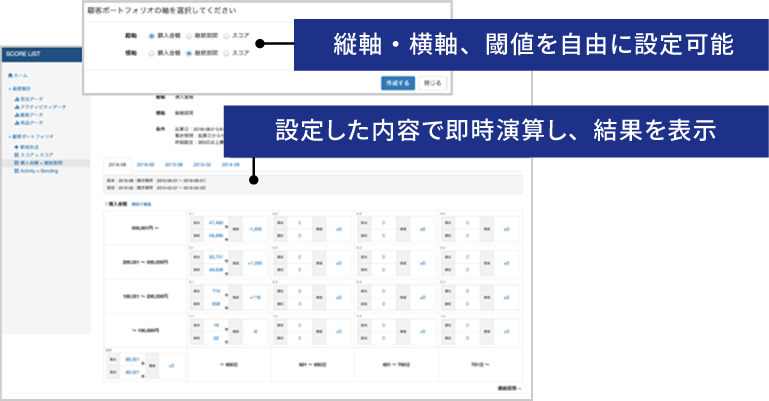Select 購入金額 radio for 縦軸
The height and width of the screenshot is (401, 769).
tap(151, 36)
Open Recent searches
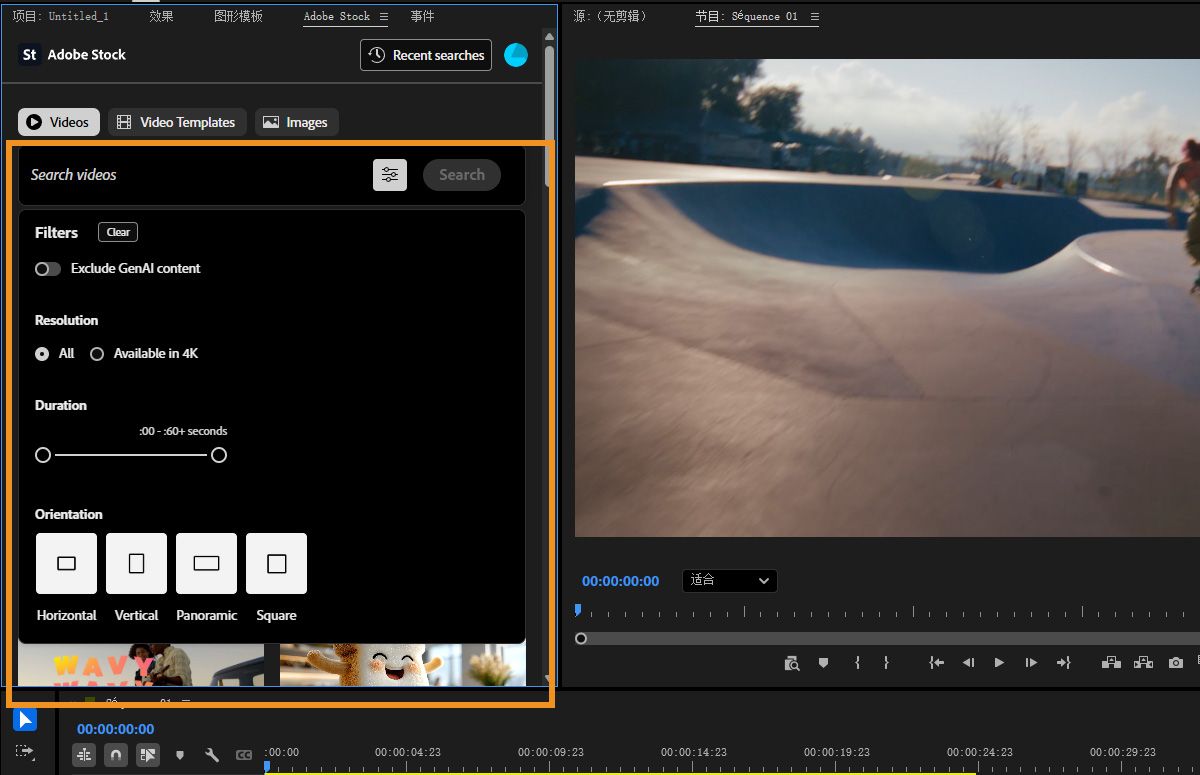This screenshot has width=1200, height=775. [x=425, y=55]
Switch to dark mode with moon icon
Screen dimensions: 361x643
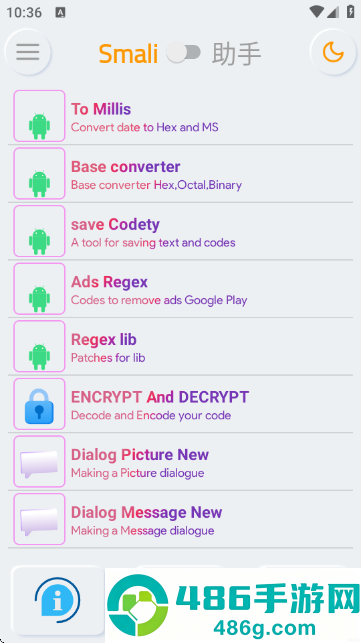click(333, 52)
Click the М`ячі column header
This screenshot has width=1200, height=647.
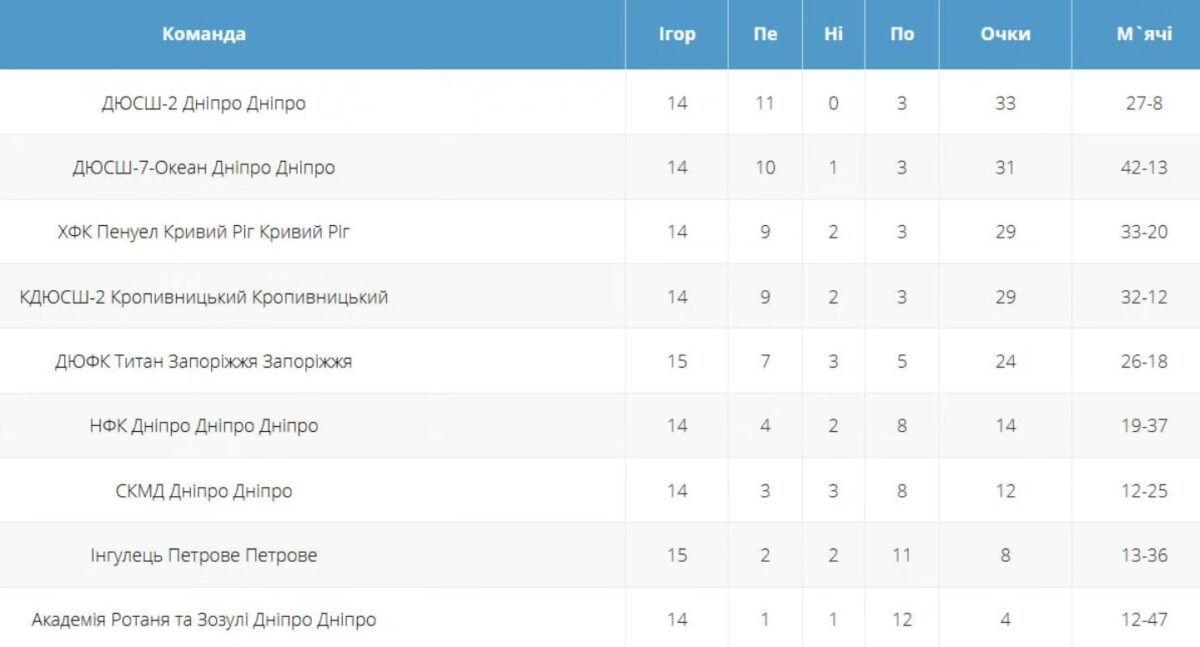click(1144, 34)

□ □ □

→ **The problem**
Reproduce every line of the records above verbatim, in order, and leave out the pictures.

→ **Result of the exercise**
Select 購入金額 radio for 縦軸
The height and width of the screenshot is (401, 769).
tap(151, 36)
Open Recent searches
This screenshot has width=1200, height=775. [x=425, y=55]
Switch to dark mode with moon icon
Screen dimensions: 361x643
click(333, 52)
Click the М`ячі column header
This screenshot has width=1200, height=647.
click(1144, 34)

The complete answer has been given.